* ASSIGNMENT *
Check each line of the records below and collect those that include the word "sidebar".

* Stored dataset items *

===

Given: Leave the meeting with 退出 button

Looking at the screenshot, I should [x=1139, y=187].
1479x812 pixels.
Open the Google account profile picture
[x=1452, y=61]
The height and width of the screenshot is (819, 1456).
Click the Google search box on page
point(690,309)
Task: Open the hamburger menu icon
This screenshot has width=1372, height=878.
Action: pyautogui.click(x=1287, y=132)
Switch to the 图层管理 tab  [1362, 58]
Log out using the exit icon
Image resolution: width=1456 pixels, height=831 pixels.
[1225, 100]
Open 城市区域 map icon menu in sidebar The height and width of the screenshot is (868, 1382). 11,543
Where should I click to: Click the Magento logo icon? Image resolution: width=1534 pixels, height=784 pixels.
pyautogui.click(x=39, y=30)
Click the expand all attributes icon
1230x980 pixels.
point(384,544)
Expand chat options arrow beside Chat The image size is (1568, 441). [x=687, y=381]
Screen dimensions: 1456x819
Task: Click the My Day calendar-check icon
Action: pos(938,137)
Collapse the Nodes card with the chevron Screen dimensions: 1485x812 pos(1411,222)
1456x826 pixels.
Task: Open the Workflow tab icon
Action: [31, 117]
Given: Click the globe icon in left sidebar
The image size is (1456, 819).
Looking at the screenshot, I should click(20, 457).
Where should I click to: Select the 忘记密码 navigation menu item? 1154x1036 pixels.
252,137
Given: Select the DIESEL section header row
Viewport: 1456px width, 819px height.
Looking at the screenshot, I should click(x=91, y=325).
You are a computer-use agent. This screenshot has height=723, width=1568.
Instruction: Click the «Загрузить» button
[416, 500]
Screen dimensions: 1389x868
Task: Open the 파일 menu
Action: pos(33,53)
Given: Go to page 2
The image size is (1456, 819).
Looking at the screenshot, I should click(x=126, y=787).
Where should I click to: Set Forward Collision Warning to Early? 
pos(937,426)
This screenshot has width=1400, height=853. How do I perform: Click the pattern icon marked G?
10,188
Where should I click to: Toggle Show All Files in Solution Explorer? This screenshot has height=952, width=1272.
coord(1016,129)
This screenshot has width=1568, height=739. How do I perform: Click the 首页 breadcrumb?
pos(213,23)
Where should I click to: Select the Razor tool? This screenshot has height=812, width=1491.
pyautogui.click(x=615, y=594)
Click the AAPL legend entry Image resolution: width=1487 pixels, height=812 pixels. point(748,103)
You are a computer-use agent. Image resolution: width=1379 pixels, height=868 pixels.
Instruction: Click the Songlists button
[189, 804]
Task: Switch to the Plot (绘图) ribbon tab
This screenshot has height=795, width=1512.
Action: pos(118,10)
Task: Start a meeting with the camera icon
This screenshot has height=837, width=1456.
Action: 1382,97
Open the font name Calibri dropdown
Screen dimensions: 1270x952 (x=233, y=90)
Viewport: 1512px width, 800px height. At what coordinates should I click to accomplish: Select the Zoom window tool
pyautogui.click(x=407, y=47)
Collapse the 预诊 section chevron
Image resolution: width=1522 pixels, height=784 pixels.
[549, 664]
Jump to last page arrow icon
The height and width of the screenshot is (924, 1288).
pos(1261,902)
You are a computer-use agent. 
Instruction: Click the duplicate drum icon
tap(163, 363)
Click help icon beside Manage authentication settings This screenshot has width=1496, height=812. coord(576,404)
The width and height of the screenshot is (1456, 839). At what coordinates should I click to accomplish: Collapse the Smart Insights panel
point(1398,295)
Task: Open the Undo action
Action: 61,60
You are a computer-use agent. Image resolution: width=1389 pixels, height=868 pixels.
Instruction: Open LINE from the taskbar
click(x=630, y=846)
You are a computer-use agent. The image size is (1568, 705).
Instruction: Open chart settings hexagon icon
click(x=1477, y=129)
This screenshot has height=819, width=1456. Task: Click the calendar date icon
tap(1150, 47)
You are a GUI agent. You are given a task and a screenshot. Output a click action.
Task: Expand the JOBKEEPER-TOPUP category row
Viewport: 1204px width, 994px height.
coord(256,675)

===

* ANSWER TO THE EXERCISE *
Open 城市区域 map icon menu in sidebar The height and width of the screenshot is (868, 1382). 11,543
Given: Click the globe icon in left sidebar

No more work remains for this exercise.